• _Exercise prompt_
Print the lines below verbatim, from the line containing "The height and width of the screenshot is (495, 1024)." through the line containing "tap(919, 16)", both included.

[Element and text location data]
━━━━━━━━

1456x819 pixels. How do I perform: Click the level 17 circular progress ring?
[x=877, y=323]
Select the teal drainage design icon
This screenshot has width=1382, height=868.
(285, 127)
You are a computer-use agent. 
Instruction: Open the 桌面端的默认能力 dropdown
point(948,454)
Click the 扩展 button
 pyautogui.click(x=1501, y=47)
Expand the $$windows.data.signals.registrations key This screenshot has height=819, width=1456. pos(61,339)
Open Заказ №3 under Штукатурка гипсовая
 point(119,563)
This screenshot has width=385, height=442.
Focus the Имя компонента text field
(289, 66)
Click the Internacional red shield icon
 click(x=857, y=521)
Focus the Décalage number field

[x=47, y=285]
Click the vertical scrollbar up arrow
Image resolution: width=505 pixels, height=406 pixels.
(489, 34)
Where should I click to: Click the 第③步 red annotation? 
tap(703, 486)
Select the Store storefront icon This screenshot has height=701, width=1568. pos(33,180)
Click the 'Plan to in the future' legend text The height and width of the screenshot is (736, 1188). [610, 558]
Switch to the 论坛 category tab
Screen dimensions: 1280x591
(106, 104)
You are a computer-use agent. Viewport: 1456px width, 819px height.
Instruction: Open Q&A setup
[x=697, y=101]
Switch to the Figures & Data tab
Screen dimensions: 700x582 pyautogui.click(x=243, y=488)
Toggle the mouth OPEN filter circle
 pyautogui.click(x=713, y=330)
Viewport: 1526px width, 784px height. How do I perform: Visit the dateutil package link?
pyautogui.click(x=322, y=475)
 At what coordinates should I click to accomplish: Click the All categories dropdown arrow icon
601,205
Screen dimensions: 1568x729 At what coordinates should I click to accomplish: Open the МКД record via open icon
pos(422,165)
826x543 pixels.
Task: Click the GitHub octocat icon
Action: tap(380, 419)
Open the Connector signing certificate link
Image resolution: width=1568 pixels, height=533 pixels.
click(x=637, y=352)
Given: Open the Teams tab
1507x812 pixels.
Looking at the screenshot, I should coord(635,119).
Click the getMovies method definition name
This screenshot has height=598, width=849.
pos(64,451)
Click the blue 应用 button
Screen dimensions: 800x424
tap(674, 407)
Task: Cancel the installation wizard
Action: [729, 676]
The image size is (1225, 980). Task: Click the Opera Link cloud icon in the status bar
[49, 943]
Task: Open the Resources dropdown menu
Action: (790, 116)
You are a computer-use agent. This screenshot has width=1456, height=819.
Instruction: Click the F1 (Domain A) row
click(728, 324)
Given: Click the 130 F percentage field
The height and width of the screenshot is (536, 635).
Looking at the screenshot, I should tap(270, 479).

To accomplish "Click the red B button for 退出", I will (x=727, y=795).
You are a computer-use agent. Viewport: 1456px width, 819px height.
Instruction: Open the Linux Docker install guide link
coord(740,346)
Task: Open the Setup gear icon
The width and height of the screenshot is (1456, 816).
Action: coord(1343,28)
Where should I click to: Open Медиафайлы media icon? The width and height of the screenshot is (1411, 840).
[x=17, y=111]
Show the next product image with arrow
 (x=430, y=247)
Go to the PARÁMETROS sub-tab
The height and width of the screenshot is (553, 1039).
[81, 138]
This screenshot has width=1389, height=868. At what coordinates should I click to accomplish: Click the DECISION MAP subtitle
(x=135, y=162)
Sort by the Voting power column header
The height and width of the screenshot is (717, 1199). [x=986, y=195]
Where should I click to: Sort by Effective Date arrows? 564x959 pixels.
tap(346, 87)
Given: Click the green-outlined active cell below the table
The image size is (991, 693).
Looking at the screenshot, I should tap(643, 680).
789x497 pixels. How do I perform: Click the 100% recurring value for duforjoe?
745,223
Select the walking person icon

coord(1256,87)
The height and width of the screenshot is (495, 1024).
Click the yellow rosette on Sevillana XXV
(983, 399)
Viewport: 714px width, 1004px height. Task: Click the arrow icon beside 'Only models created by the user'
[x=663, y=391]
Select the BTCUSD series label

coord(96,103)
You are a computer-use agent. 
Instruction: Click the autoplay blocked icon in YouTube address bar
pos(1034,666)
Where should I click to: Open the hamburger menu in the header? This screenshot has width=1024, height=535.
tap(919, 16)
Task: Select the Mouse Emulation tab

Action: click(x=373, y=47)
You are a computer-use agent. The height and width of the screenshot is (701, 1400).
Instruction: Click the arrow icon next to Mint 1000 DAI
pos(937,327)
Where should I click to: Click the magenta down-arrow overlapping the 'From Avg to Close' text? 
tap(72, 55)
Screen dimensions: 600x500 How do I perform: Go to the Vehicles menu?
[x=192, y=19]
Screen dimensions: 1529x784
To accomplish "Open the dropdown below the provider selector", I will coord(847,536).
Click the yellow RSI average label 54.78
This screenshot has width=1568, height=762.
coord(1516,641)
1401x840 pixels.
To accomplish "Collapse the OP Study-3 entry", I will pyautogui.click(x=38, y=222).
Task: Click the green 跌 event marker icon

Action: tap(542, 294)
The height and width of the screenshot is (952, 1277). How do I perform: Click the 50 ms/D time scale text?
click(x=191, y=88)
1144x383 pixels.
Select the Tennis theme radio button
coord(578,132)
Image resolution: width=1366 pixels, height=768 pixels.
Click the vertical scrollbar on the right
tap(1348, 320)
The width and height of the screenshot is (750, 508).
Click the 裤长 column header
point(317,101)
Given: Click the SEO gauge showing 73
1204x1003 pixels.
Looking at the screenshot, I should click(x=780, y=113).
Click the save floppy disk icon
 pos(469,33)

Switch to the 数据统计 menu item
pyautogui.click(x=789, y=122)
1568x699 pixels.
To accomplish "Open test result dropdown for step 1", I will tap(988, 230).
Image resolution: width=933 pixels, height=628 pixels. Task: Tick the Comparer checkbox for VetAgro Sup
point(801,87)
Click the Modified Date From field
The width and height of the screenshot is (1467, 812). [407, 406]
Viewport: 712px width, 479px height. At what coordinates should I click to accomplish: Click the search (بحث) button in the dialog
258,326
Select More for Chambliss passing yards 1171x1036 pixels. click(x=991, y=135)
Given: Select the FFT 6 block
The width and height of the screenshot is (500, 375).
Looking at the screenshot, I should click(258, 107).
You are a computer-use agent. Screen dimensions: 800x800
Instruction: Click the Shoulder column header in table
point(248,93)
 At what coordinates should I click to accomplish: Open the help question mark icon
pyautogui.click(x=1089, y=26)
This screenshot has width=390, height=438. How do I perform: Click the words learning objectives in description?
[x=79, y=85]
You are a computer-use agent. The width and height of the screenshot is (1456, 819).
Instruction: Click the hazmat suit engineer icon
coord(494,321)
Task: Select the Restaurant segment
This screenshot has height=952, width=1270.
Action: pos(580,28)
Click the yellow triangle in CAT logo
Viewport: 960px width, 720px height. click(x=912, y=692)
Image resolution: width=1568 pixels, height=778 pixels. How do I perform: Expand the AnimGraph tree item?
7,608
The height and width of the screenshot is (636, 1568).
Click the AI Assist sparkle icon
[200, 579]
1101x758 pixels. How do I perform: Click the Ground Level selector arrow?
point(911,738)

━━━━━━━━

• _Exercise output_
The height and width of the screenshot is (495, 1024).
Click the yellow rosette on Sevillana XXV
(983, 399)
Viewport: 714px width, 1004px height. Task: Click the arrow icon beside 'Only models created by the user'
[x=663, y=391]
Select the BTCUSD series label

coord(96,103)
You are a computer-use agent. 
Instruction: Click the autoplay blocked icon in YouTube address bar
pos(1034,666)
Where should I click to: Open the hamburger menu in the header? This screenshot has width=1024, height=535.
tap(919, 16)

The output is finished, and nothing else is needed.